Instead of sending Becker, the SEC sent one of his subordinates, deputy solicitor Michael A. Conley, to explain the SEC’s position, according to the source, who was not authorized to discuss the matter publicly and spoke on the condition of anonymity.
Much later, when the liquidated account came to light, it became a major black eye for the SEC. Lawmakers accused the agency of glossing over a potential conflict of interest.
Inspector general’s report
As SEC Inspector General H. David Kotz prepares to issue a report on his probe of the Becker matter, the decision to have someone else testify for the SEC is coming under scrutiny. It has been a point of inquiry in the inspector general’s probe, the source said.

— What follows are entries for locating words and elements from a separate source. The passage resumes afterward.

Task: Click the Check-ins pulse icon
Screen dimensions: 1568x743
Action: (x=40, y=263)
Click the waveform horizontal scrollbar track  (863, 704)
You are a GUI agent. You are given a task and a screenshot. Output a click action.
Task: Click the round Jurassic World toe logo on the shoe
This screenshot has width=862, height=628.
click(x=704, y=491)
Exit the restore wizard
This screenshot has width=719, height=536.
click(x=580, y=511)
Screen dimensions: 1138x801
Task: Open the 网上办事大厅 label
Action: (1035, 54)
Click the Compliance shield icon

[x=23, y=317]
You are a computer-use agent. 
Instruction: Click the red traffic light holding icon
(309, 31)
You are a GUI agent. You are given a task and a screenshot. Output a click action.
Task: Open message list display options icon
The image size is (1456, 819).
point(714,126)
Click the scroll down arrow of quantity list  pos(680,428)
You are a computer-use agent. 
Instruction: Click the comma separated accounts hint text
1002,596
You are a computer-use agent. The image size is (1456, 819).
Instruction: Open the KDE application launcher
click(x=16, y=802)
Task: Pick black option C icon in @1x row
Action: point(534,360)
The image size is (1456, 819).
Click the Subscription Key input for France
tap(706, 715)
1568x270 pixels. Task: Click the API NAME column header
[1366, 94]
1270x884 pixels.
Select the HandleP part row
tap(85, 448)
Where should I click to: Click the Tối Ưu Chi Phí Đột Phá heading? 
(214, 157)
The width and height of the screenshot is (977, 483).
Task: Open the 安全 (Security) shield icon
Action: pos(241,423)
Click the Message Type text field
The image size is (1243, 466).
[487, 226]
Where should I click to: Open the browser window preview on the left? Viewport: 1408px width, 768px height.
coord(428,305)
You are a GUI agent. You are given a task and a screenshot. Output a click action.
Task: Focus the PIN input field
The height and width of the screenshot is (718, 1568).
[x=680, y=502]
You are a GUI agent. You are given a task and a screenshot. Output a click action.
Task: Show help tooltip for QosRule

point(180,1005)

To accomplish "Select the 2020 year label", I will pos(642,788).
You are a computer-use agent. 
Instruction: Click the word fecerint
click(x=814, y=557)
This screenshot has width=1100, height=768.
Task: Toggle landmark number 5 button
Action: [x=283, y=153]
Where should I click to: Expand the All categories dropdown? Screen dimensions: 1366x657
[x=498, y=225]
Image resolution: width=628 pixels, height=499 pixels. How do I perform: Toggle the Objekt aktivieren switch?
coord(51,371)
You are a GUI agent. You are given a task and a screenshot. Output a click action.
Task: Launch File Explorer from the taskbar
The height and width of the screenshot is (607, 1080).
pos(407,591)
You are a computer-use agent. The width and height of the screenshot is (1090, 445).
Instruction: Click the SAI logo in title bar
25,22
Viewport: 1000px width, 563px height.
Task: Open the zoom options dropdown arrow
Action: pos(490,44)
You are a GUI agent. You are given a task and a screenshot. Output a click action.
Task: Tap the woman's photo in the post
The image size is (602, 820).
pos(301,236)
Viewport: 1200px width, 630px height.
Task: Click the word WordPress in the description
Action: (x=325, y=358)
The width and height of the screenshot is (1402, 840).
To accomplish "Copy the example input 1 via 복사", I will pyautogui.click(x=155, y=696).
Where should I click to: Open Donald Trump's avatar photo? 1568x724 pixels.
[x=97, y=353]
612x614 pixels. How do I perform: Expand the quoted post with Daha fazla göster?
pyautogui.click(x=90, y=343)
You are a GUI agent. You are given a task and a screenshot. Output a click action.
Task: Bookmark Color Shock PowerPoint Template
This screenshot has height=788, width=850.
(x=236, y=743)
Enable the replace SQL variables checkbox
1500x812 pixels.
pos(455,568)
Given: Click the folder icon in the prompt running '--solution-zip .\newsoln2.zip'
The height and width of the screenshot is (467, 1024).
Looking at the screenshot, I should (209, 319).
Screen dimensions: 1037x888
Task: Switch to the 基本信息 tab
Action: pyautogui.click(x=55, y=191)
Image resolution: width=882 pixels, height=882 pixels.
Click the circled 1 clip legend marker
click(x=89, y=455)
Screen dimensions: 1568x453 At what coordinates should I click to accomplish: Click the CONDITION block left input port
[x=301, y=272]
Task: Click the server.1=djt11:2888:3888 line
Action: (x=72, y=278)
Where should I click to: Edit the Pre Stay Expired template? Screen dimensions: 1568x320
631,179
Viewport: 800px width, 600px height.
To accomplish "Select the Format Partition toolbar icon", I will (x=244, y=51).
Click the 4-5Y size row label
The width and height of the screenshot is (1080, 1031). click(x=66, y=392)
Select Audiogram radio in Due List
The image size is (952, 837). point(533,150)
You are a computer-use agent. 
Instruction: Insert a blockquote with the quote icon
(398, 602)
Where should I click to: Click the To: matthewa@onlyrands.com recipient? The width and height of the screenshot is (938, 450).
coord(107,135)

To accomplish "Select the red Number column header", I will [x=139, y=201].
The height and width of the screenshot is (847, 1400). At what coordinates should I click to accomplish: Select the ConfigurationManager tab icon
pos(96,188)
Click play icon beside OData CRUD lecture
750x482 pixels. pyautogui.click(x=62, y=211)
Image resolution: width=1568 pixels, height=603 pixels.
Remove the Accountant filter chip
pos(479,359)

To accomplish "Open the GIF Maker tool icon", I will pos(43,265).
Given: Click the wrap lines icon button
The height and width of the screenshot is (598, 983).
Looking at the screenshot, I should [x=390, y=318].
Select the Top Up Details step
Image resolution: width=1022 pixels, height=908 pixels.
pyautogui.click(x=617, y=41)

A second person familiar with the matter, who spoke on the condition of anonymity for the same reason, said the episode raises a question: Did the SEC keep Becker and the Madoff account out of the congressional spotlight because it realized it had a problem, even as the agency allowed Becker to help shape its policy on Madoff’s victims?
Becker and SEC Chairman Mary Schapiro discussed the fact that someone else would be testifying instead of Becker, the first source said.
Becker, through attorney William Baker III, declined to comment.
Conley did not return a call for comment. Eric J. Spitler, the SEC’s head of legislative affairs, referred questions to the agency’s public affairs office.
John Nester, the head of public affairs, declined to comment in advance of the inspector general’s report, and the inspector general declined to comment on the substance of his investigation. He said he plans to circulate his report within the SEC by the end of next week. The oversight and investigations subcommittee of the House Financial Services Committee is planning to hold a hearing on the matter after that.
The subcommittee chairman, Rep. Randy Neugebauer (R-Tex.), said Friday that he wants “to make sure that this agency holds itself internally to the same standards that it holds the people that it regulates.”
The Becker matter is one of several agency investigations that the inspector general is wrapping up. Others involve the destruction of documents from closed enforcement cases and an anonymous tip that preferential treatment prompted the SEC to pull its punches in a Wall Street investigation. Another about the SEC’s conduct in a case involving Dallas Mavericks owner Mark Cuban has been completed but not released to the public.